What Is an Integrase Inhibitor?

Integrase inhibitors refer to drugs that inhibit integrase, that is, to inhibit the process of retroviral replication and block the integration of catalytic viral DNA and host chromosomal DNA. A large number of HIV-1 integrase inhibitors have been identified. Some of these compounds have been shown to selectively inhibit HIV-1 integrase and block viral replication. The two most influential inhibitors are phthalates. Polyhydroxy aromatic compounds of phenols and recently reported aryl -diketonates.

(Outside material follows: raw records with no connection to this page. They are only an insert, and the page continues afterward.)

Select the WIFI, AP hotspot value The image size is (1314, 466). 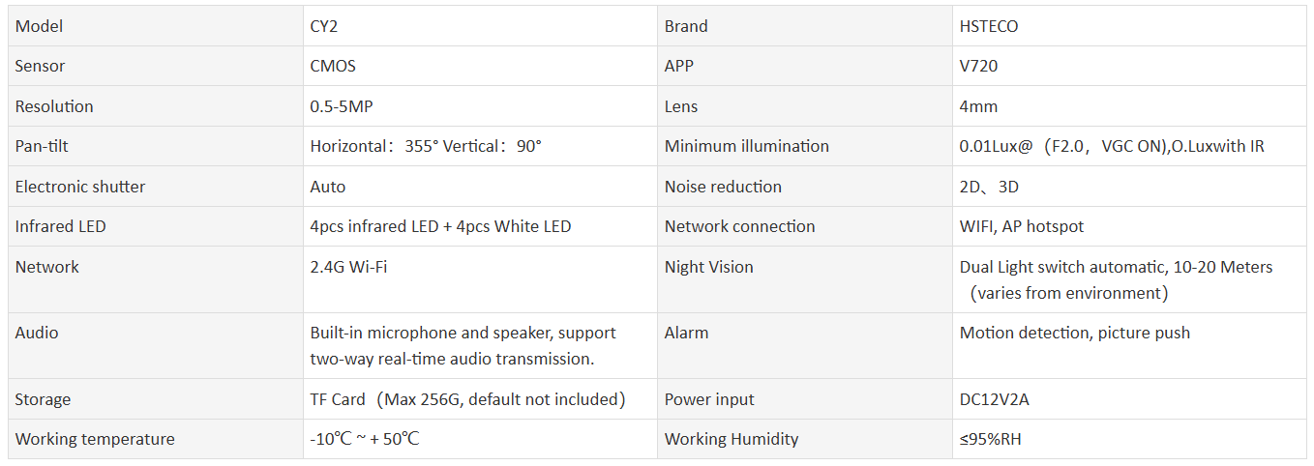1021,226
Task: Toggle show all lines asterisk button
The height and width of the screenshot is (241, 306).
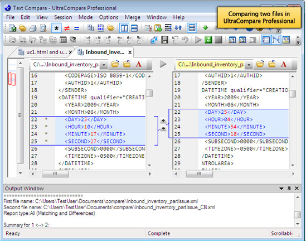Action: tap(56, 28)
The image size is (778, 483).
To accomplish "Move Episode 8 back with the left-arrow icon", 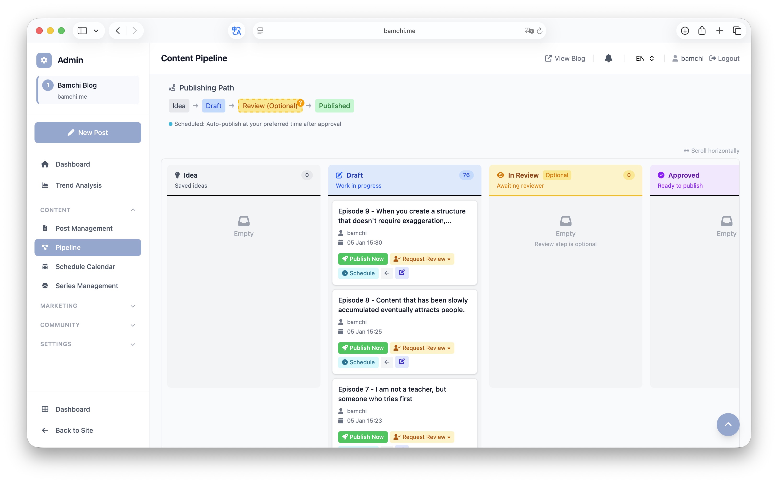I will (387, 362).
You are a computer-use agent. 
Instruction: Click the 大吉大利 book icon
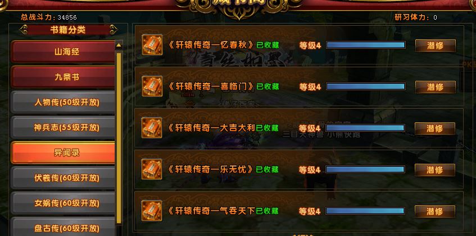click(x=152, y=128)
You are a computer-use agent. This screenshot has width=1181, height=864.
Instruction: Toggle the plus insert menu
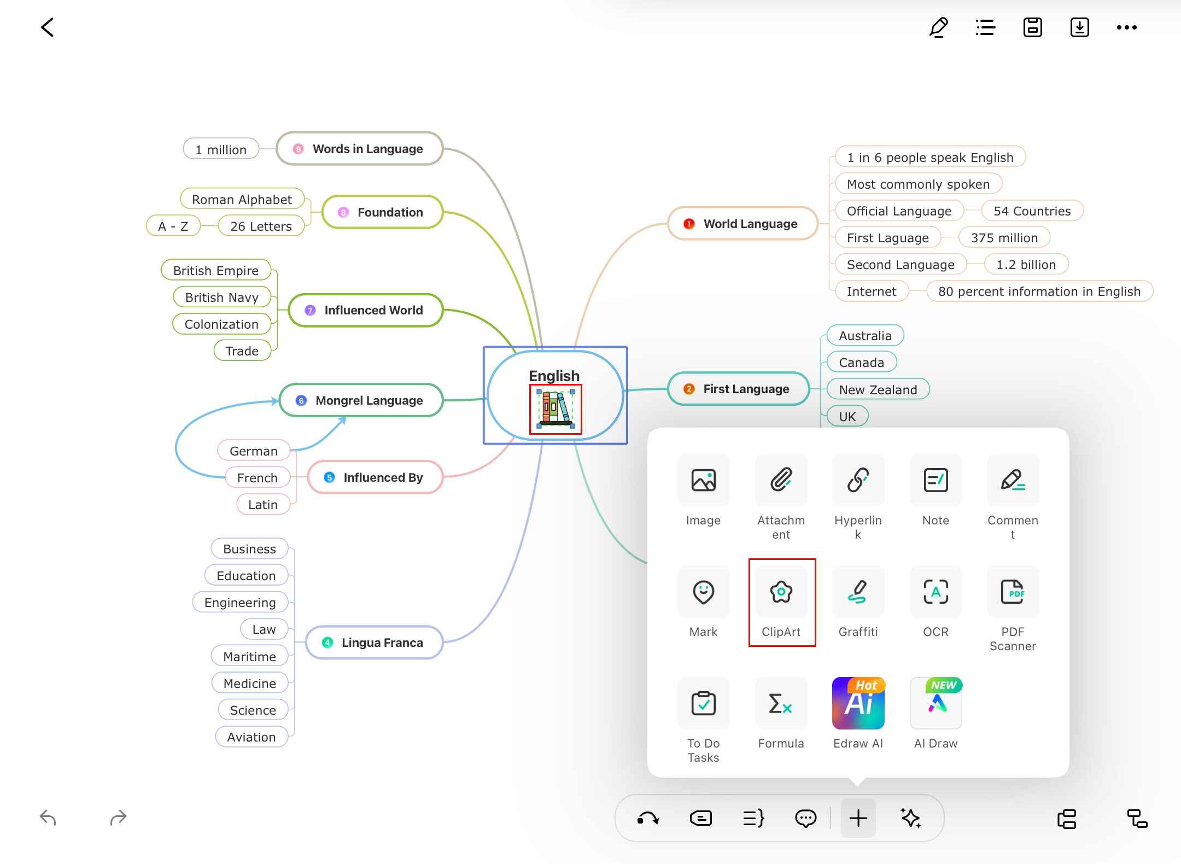(x=858, y=818)
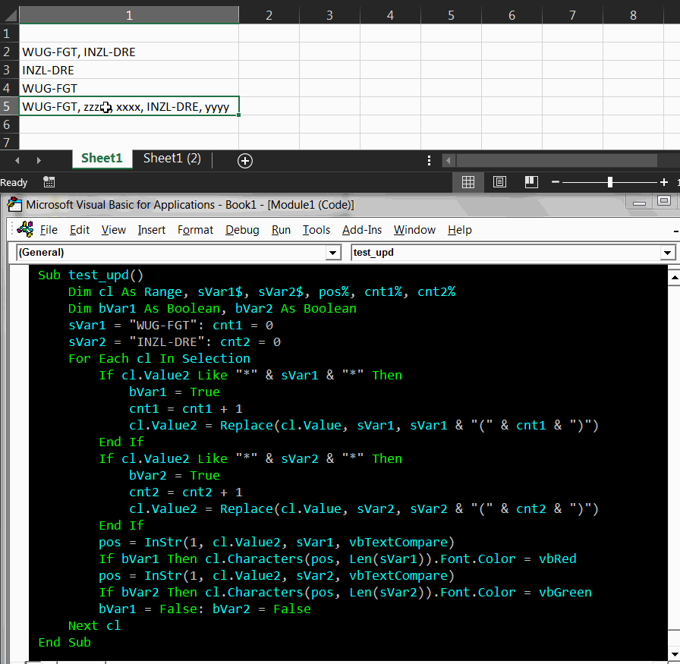Open Page Break Preview from the status bar
Viewport: 680px width, 664px height.
pyautogui.click(x=530, y=182)
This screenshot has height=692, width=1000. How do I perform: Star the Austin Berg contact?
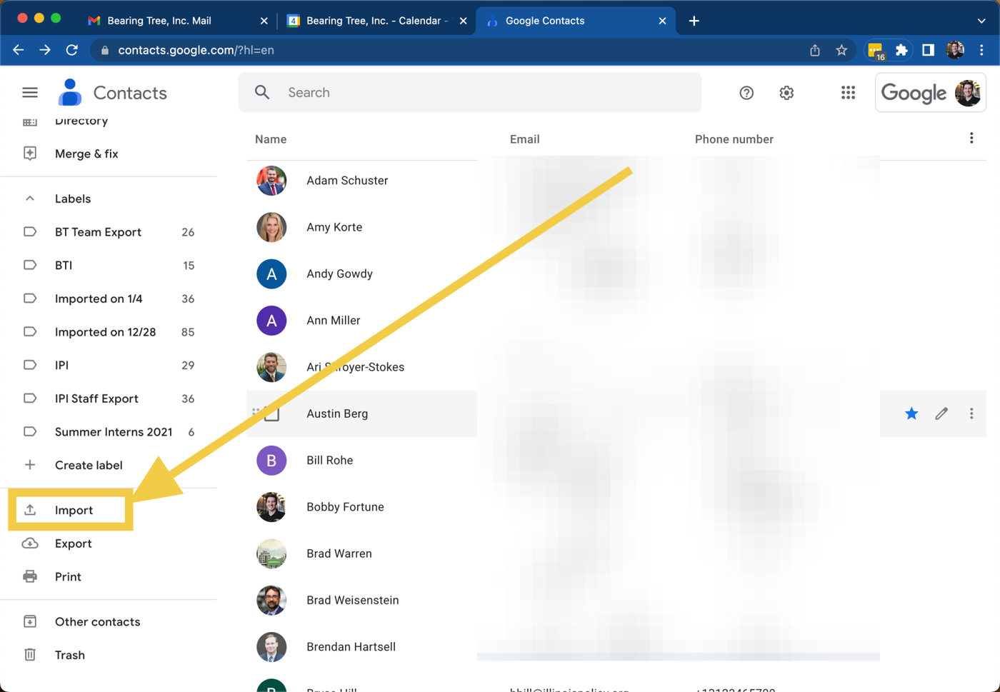coord(911,413)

Integrase inhibitors refer to drugs that inhibit integrase, that is, to inhibit the process of retroviral replication and block the integration of catalytic viral DNA and host chromosomal DNA. A large number of HIV-1 integrase inhibitors have been identified. Some of these compounds have been shown to selectively inhibit HIV-1 integrase and block viral replication. The two most influential inhibitors are phthalates. Polyhydroxy aromatic compounds of phenols and recently reported aryl -diketonates.
HIV integrase inhibitors are a new type of anti-HIV / AIDS drug, which can be used in combination with other antiretroviral drugs to effectively treat HIV infection, and it is not easy to develop resistance in the clinic.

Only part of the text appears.